それだけでなく、スマホでのやり取りや着信履歴を見せてほしい、GPSで場所を共有したいと言った。GPSだけは絶対に嫌と言われたが、やましいことがあるのかと聞くとないから見ればと呆れ気味に返ってきた。そしてSNSのチェックとメールのチェックが毎週の恒例行事となった。
俺は絶対見落とすまいと夢中でスマホの中身をチェックした。アプリには誰かと連絡を取っている形跡はない。しかし、連絡手段がアプリとは限らない。俺はSNSのDMやフリーメールの受信ボックスやゴミ箱も確認した。その間、百合は暇を持て余し退屈そうだった。
そして少し寂しそうな顔をしていたが、この時はそんな百合に構う余裕がなかった。
百合が言うように、怪しい物はない。
唯一、男から「久しぶり!元気?」とメールが来ていたのですぐに問いただした。
「このメール何?」
「え、地元の同級生だけど…今度、みんなで集まろうって話になって地元組が中心に幹事やることになったからやり取りしていただけだよ。
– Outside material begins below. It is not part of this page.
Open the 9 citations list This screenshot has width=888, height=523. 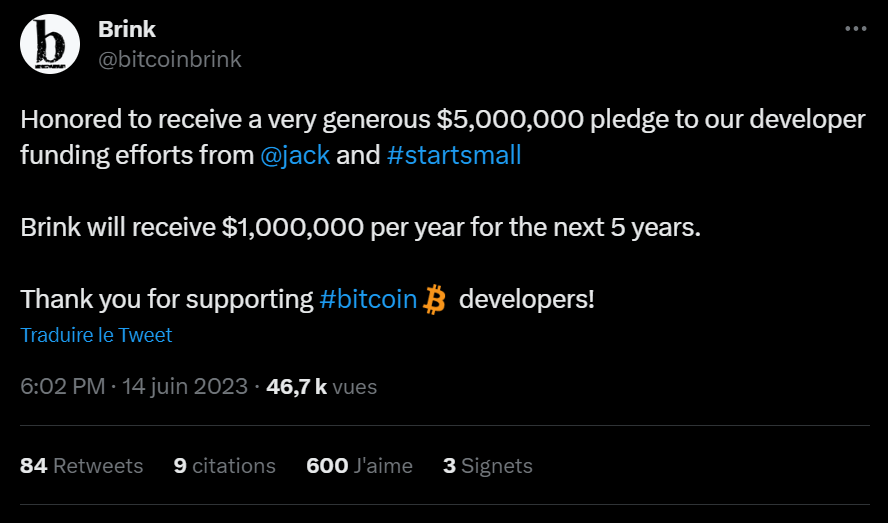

その時の最初のメール」
その後のやり取りも見せてもらったらグループでのやり取りに変わっていて、計画を立てていたのも本当だった。
「ね?ただの友達だよ?まさ君、まさか疑っているの?」
「そういうんじゃないけど…百合がどこか言ってしまわないか、離れていくのが不安なんだ」
「……ちょっと貸して…」
百合は困ったように、そして半ば呆れ気味にトークの内容をスクロールしていった。
「これ見て」
そこには、百合が全員に向けて俺という彼氏がいることや俺が不安になるようなことはしたくないから個別のやり取りは控えてほしいとお願いしている内容が書かれていた。
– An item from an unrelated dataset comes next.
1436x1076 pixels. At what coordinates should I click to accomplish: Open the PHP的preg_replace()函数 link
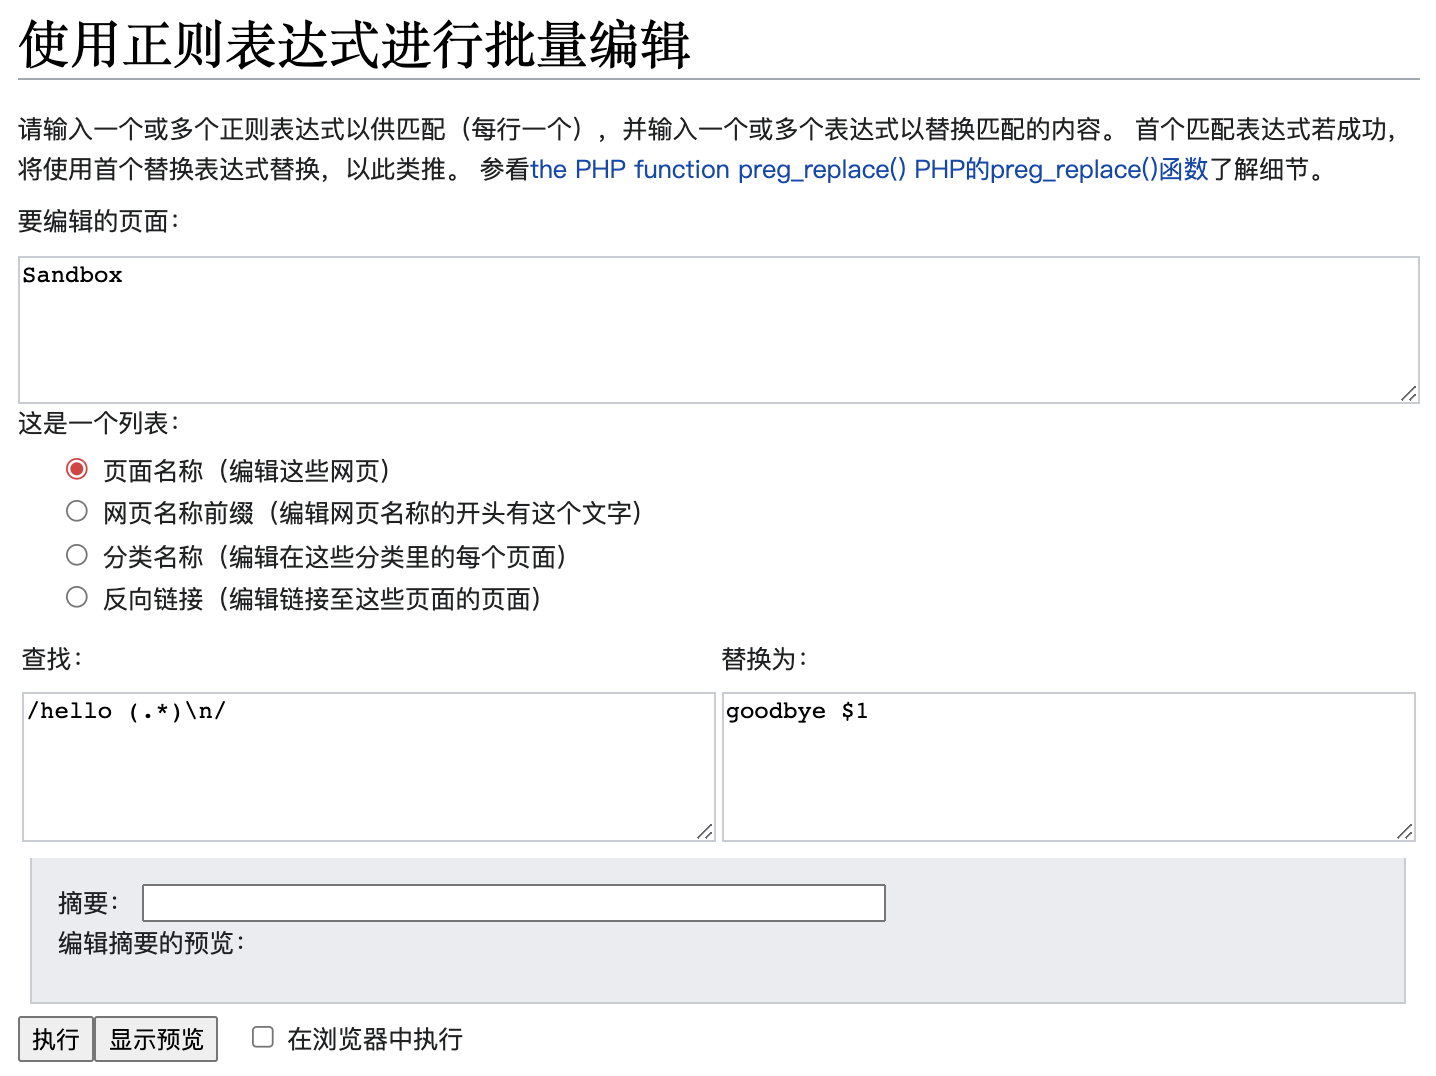point(1061,169)

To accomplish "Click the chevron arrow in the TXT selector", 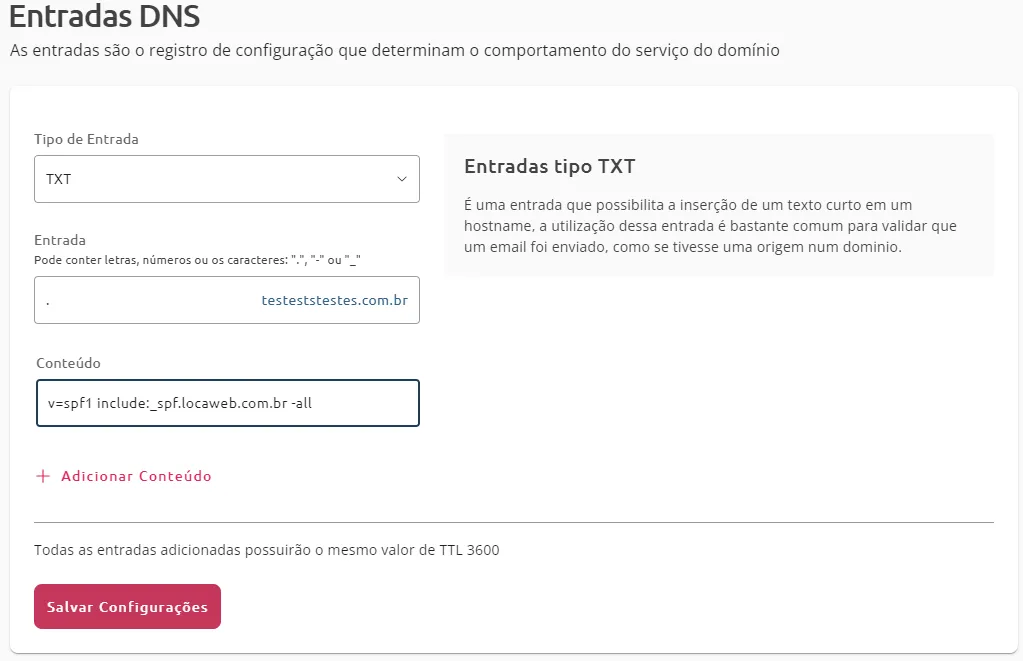I will pyautogui.click(x=402, y=179).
友人たちからは、「百合、彼氏からすっごく愛されていて幸せいっぱいだもんね」とか「羨ましい」とからかわれていた。
「これで安心してもらえたかな?私、まさ君を裏切ったり悲しませることは絶対しないよ?」
俺は力強く百合を抱きしめ、ありがとうと言った。
百合からの愛情は感じている。感じているのに、不安は消えず募る一方だった。
そして、次第に個別の連絡を控えるように地元の人には言ったのに、俺が電車を変えてほしいという要望には応えないのか、という憎しみにも似た感情が少しずつ芽生えてきた。
俺は百合を愛し、百合だけを見て百合のために行動している。しかし、百合は思い過ごしだと言い、俺が越智と通勤するのを嫌がっていることを知っていても今も変えようとせずにあの電車に乗り続けている。
俺の愛情に100%で返してくれていた百合が消え始めた、百合には俺だけ見ていて欲しい。俺だけを見ればいいのに…そんな気分になった。